Collected data entries:

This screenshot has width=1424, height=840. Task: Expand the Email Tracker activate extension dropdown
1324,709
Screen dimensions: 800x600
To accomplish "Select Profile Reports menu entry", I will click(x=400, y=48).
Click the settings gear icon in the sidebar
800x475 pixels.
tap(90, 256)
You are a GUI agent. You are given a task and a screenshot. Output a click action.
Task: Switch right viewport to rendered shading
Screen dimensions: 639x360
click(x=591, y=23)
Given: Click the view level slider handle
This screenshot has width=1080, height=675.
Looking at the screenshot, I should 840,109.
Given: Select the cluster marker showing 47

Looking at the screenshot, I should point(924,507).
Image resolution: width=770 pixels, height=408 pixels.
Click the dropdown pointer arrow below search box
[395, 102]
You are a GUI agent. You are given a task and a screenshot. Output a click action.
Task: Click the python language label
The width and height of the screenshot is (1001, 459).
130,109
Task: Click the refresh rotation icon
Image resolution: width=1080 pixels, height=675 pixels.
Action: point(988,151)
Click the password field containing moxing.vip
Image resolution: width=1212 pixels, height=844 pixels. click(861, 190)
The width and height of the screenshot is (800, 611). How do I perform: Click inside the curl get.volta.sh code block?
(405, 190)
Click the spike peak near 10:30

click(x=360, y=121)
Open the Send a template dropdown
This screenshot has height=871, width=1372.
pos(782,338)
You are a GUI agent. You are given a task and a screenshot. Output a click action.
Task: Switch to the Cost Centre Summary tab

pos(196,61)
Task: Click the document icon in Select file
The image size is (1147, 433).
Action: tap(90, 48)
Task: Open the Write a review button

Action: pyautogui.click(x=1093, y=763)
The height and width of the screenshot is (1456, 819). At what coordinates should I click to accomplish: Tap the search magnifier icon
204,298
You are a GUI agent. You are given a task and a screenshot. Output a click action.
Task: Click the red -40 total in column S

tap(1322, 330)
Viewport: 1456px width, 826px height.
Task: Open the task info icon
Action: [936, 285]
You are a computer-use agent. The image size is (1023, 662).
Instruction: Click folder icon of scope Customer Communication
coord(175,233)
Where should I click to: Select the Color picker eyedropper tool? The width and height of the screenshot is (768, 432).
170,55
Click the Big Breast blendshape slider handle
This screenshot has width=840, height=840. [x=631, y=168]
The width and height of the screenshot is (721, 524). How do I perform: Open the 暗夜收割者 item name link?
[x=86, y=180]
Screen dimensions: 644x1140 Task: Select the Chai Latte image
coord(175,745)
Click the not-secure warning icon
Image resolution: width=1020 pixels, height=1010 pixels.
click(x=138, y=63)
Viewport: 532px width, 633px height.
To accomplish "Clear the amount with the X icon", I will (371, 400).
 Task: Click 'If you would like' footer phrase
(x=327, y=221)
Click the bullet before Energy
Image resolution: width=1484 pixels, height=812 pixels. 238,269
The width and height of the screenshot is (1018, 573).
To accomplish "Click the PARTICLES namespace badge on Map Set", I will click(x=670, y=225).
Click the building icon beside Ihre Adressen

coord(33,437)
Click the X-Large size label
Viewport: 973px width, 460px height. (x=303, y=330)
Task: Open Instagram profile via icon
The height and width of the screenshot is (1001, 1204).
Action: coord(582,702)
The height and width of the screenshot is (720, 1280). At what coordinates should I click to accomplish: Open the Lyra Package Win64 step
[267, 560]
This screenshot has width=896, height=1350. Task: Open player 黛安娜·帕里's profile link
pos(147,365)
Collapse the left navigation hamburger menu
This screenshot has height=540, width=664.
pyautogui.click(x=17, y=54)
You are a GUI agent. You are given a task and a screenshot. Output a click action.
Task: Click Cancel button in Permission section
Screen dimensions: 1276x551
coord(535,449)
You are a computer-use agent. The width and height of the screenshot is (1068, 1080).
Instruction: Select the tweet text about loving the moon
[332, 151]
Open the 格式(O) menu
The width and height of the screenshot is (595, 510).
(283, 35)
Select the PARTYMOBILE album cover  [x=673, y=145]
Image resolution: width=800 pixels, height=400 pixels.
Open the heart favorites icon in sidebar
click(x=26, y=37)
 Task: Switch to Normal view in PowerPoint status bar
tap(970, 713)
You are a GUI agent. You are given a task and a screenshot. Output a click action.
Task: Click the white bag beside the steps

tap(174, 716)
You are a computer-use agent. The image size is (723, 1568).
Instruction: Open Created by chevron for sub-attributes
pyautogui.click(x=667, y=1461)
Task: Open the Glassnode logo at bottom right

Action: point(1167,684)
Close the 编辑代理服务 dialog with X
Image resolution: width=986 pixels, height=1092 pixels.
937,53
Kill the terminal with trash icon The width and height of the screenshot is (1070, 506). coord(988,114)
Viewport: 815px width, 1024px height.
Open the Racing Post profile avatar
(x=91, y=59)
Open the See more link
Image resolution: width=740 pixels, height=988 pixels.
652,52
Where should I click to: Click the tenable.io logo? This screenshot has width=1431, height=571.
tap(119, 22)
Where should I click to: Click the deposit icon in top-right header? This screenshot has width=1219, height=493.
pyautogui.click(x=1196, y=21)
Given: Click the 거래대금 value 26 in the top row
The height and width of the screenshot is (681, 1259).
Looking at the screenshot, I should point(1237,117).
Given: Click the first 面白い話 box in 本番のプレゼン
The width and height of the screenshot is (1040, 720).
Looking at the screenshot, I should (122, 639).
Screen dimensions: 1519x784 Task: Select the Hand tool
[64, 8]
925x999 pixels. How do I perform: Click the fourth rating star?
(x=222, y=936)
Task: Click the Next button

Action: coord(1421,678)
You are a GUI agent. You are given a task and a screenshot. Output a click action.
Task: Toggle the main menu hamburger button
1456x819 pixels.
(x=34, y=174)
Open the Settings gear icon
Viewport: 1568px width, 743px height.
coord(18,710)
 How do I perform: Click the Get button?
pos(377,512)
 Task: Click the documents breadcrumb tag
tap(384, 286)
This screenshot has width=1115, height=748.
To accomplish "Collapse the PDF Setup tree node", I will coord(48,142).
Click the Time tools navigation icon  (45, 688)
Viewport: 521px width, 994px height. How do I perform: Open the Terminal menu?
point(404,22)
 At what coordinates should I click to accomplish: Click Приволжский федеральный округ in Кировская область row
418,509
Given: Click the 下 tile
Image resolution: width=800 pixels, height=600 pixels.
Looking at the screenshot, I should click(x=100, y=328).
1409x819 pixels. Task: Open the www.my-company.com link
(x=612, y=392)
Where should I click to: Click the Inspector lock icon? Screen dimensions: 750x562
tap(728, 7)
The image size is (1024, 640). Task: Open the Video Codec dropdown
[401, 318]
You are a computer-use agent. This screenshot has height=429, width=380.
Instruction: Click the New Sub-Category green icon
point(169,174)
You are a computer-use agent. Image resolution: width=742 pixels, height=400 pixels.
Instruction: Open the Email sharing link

Directions for this task: Whenever a line in the entries above includes the word "computer", pull that line out.

Result of the exercise:
You are a computer-use agent. The image size is (1023, 662).
You are a computer-use agent. The width and height of the screenshot is (1068, 1080).
You are a computer-use agent. The image size is (723, 1568).
You are a computer-use agent. This screenshot has height=429, width=380.
You are a computer-use agent. Image resolution: width=742 pixels, height=400 pixels.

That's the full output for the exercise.